This is one of those days I feel the need to climb atop the nearest soap box with some questions that deserve adequate answers -- answers I have yet to see.
At some point this afternoon, we will learn who the newest member(s) of the Baseball of Fame will be, and it's safe to say none of the big names on the ballot from the "steroid" or "performance enhancing drug (PED)" era of the sport will gain admission. That means guys like Barry Bonds and Roger Clemens.
Like you, I have read about and listened to the evils of those who allegedly used the needle to try to enhance their productivity until I could no longer read or listen any longer. For years, I was 100 percent convinced Bonds, Clemens and others should never be permitted to darken the doorway of the Hall of Fame. (Even though the only court that has convicted the large majority of those accused was the court of public opinion.)
And then I changed my mind.
Why are we treating this era of ballplayer any differently than we did the amphetamine era? Many from that period are enshrined in Cooperstown.
Sure, what Bonds and Clemens and others (allegedly) did was not right, but much of the success of baseball is predicated on cheating. The same holds true with auto racing, where the mantra of "it's only cheatin' if you get caught" would also seem to serve baseball.
Before you automatically turn your cheek to Bonds, Clemens and their steroid-era contemporaries, consider the following: Amphetamines were once as much a part of baseball as the infield fly rule and Cracker Jacks.
Willie Mays, regarded by many as the game's greatest overall player, was an amphetamine user. Longtime baseball writer Jerry Cransnick wrote in "Kicking Amphetamines" that during the Pittsburgh drug trials in the mid-1980s, outfielder Jon Milner testified that Mays introduced him to a liquid amphetamine known as "red juice."

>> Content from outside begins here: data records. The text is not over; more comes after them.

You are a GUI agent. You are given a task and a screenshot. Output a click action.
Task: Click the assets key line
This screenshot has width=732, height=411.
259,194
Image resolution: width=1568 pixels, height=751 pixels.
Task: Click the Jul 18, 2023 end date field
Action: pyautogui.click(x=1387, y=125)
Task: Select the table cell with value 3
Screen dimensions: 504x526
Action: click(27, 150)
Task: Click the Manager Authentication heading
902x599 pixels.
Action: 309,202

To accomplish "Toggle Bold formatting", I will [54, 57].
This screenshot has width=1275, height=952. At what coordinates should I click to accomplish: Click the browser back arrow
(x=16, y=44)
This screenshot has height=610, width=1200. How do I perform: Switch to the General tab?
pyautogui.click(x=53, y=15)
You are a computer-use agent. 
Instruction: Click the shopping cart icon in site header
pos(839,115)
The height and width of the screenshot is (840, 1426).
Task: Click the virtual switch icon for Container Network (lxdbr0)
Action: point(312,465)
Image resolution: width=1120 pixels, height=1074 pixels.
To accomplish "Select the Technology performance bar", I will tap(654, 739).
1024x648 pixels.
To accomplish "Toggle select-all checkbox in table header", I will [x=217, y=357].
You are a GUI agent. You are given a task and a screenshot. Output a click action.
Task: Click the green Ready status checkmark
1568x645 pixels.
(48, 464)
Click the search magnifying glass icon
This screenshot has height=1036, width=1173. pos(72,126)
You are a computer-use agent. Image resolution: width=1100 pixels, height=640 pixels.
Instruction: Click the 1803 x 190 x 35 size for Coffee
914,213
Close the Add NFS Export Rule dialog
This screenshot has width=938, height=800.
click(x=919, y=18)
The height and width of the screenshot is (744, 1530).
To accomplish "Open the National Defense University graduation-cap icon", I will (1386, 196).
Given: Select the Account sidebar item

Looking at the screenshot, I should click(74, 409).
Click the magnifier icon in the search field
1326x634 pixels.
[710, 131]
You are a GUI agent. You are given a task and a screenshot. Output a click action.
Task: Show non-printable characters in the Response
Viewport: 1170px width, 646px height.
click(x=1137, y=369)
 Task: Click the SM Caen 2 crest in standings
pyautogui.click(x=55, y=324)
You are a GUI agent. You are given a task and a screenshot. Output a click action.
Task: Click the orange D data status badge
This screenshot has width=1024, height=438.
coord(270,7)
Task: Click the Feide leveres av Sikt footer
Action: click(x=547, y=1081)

Mike Schmidt, felt to be the greatest overall third baseman in MLB history, once told a nationwide audience on ESPN that he used amphetamines on a regular basis throughout his career. He also said there would be a bowl in the locker room that was filled with amphetamines.
Amphetamines, which were a part of the game for roughly 50 years, were always said to help players through the grind of the long season -- a similar argument for steroids assisting the user to come back quicker from an injury.
It was no secret that Mays, Schmidt and many others during the 1960s, 1970s, 1980s, 1990s and into the 2000s relied heavily on amphetamines -- yet not once do I remember hearing of any roundtable to either not allow their entry into the Hall of Fame, or to boot them out. How were the careers of Mays and Schmidt enhanced by the performance enhancing drugs of their own era? We'll never really know, much like those involved with the steroid era.
Mays, Schmidt and others were voted into the Hall of Fame because they were the best of their era, and that era included amphetamine (ab)use.
Some other questions to ponder:
Why was Gaylord Perry permitted in the Hall of Fame after he admitted to years and years of throwing some sort of combination of a spitball, Vaseline ball, etc.?
There is an ethics clause on the Hall of Fame ballot that mentions the importance of maintaining strong moral character off the field, so why is a player like Wade Boggs or, for that matter, even Mickey Mantle in the Hall of Fame? Mantle's drinking and carousing were legendary. Boggs' infidelity was also legendary.
How about the racism Ty Cobb never tried to hide?
They were voted into the Hall of Fame because they were the best of their era, even if that era was drug-riddled or morally decadent.
Baseball, and its Hall of Fame, mirror life itself -- whether either entity will admit to that. And that includes the imperfections.
The imperfections of Bonds and Clemens are a part of life and baseball. The should also be a part of the Hall of Fame.